Marion, whose Federation represents 10 million Green voters across Europe,
told Justice of the Peace Fraser Gillies in Helensburgh District Court that
there was a sad irony in the way the court system was treating peacemakers
as people who breached the peace. When the JP fined her £180 (as he did all
those found guilty yesterday) she said that she did not think she would pay.
Marion’s case followed that of Philippa Gallop (24), a researcher from
Oxford, who was facing the same charge. Philippa argued that the only
restrictions on the right to protest enshrined in the European Convention
on Human Rights referred to behaviour liable to undermine democracy or
national security, or to provoke crime and disorder. These restrictions did
not apply to her action on 12th February - the demonstration then had only
caused a small amount of inconvenience. She was found guilty.
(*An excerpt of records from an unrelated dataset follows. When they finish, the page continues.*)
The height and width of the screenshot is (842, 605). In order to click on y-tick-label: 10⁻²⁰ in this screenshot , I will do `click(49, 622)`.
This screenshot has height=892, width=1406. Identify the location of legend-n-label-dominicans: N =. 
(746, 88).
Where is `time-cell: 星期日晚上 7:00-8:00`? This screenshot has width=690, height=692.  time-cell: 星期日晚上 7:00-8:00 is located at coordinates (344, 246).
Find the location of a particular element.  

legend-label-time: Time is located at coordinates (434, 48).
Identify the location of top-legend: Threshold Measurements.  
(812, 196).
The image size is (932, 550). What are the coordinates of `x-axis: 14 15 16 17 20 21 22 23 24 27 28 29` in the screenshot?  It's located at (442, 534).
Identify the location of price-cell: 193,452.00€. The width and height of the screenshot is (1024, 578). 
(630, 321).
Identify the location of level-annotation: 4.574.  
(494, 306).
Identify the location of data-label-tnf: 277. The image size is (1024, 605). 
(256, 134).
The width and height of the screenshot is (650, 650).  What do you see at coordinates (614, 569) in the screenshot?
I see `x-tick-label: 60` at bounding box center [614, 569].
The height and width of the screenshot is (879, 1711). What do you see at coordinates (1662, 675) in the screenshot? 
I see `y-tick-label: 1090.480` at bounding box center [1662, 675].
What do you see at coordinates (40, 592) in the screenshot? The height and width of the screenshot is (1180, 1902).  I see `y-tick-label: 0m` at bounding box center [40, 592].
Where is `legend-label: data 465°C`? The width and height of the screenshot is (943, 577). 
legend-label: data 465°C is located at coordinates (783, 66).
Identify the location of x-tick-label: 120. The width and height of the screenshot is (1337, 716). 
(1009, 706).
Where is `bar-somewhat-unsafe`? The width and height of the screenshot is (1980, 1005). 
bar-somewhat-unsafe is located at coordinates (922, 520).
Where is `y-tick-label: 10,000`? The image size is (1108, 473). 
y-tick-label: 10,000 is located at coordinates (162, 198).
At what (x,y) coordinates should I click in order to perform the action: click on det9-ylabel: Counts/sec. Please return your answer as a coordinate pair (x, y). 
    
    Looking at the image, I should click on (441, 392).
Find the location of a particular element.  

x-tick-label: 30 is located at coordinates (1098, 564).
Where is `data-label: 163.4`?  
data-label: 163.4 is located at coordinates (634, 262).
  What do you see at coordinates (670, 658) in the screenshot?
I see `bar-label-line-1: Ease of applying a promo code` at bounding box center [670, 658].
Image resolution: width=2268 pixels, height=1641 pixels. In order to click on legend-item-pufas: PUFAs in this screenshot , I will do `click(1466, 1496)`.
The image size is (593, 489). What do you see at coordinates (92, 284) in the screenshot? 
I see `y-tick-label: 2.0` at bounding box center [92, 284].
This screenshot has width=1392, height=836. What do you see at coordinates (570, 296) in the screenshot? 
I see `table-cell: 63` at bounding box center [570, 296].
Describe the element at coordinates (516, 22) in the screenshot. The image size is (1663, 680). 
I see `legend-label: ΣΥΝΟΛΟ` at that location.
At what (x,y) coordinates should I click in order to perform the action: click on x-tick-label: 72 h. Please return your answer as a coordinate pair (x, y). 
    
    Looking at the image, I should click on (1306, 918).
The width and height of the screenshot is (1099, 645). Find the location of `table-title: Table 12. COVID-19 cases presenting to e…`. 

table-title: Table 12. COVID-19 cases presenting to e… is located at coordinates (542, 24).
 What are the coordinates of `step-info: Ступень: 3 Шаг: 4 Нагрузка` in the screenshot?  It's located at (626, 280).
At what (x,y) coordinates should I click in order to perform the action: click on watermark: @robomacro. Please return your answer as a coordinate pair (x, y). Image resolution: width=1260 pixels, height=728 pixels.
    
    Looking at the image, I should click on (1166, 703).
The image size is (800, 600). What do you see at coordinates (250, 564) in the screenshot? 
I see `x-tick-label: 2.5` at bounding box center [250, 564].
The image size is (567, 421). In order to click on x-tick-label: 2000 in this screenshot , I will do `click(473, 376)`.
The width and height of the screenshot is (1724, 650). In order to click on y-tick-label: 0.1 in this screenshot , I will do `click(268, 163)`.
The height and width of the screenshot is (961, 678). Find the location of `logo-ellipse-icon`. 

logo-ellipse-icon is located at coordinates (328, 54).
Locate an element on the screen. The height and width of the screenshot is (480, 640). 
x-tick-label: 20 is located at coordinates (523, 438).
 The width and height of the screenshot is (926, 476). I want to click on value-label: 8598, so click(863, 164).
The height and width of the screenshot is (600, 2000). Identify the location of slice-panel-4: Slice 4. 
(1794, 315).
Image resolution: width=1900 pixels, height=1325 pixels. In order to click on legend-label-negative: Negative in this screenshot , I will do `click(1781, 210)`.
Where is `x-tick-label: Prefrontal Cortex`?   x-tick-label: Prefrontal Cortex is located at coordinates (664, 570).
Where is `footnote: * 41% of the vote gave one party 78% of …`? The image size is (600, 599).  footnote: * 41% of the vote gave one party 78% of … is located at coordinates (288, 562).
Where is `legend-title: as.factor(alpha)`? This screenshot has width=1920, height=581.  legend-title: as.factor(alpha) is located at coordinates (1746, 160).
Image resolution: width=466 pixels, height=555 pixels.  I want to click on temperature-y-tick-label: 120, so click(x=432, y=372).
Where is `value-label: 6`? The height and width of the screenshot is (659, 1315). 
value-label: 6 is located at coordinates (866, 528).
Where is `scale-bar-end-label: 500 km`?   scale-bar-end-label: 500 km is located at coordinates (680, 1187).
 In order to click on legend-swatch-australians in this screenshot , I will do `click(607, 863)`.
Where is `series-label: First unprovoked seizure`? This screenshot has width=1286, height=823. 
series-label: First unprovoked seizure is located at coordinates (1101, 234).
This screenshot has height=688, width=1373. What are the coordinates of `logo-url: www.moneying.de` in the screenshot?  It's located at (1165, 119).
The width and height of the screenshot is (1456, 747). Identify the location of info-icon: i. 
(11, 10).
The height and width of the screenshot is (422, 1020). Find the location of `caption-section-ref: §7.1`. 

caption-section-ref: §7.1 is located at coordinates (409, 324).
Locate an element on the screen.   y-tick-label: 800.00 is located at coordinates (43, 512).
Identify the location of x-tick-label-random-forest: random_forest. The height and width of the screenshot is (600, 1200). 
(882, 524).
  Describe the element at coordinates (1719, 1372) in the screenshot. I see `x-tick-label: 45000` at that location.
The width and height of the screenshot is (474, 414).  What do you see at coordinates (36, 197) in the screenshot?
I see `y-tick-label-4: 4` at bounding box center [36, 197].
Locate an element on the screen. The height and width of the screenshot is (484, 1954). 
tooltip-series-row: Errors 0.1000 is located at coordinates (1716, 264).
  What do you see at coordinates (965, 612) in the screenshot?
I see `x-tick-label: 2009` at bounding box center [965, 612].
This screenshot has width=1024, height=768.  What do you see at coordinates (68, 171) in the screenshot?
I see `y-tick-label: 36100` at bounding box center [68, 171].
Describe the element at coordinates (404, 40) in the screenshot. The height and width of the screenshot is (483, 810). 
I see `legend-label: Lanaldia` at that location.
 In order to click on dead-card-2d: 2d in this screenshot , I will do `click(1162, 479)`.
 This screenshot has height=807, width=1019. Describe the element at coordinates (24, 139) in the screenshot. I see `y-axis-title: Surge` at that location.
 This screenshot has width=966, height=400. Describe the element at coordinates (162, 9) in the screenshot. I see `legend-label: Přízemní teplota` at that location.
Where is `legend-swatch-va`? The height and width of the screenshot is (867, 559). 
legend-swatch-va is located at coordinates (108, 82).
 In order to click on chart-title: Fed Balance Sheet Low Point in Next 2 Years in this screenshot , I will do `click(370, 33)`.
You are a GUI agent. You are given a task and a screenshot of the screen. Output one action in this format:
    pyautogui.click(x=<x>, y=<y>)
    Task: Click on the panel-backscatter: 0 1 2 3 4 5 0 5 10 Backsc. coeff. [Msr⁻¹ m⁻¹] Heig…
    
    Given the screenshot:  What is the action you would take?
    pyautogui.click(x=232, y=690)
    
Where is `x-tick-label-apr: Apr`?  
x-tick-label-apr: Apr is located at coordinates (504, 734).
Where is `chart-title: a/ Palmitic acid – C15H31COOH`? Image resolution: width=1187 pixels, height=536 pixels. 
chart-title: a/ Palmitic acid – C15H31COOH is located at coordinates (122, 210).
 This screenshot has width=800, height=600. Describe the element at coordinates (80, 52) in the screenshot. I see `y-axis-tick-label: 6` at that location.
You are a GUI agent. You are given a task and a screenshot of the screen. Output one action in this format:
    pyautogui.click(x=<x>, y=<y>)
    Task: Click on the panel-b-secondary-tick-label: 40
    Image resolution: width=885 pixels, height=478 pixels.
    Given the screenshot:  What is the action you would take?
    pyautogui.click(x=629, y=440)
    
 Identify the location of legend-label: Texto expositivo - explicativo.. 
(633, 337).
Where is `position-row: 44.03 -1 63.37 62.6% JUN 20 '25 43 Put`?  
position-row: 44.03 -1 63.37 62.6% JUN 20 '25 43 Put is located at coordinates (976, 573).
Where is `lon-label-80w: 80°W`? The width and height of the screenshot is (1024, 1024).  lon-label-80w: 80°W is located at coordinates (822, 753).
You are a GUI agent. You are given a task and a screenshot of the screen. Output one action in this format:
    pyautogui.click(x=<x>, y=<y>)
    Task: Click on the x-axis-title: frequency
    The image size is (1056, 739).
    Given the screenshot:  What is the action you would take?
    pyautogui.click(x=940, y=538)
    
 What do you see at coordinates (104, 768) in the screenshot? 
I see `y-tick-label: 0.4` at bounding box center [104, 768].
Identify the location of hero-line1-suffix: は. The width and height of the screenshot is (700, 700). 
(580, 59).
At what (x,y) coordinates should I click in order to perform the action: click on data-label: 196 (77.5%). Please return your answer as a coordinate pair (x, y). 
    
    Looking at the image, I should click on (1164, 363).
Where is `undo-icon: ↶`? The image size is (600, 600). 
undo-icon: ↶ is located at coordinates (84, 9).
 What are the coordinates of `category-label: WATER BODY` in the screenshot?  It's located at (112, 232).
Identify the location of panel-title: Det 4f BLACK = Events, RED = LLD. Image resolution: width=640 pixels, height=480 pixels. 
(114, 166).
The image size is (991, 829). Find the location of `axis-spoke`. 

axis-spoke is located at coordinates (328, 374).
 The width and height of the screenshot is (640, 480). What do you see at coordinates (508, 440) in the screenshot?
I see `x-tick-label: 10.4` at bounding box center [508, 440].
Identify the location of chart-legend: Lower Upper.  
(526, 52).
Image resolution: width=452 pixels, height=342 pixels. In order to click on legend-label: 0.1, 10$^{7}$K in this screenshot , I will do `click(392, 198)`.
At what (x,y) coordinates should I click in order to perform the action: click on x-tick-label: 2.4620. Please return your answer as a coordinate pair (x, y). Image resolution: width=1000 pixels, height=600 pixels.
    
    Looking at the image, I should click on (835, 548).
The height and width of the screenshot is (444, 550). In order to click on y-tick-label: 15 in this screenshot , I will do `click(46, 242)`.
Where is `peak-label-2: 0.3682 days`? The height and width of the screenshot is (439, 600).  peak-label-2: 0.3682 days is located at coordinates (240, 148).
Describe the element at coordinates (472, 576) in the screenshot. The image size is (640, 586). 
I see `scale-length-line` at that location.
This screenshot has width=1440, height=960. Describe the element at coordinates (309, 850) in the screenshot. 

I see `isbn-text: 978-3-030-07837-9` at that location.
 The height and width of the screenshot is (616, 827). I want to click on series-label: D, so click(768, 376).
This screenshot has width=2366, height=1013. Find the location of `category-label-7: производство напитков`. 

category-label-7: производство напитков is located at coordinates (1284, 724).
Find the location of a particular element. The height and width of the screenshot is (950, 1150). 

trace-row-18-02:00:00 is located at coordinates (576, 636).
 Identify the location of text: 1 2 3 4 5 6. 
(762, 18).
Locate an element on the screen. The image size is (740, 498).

Hazel Neal (50), a chemist dispenser from Birmingham, said that sitting
down in the road at the base was the very least she could - it was a matter
of necessity. Eleisha Fahy (29), who manages the One World shop in
Edinburgh, said that the charge against her of breach of the peace would be
laughable if the issue were not so serious. JP Gillies found them both
guilty and Eleisha told him she did not recognise the decision of the court
and would not be paying the fine.
Gillian Lawrence (45), a community education worker from Edinburgh, pointed
out that the gates to the base had been closed and there was no evidence
that anyone had been alarmed. She was distressed at the fact that severe
poverty existed in Craigmillar, where she worked, while vast amounts of
money were wasted on Trident. When found guilty and fined she too said she
not pay.
There was one exception to this sequence of guilty verdicts when Mary Black
(38), a PhD student at Salford University and a campaign officer for the
Socialist Alliance, made a submission of "no case to answer" following the
Crown evidence. This was accepted by the JP.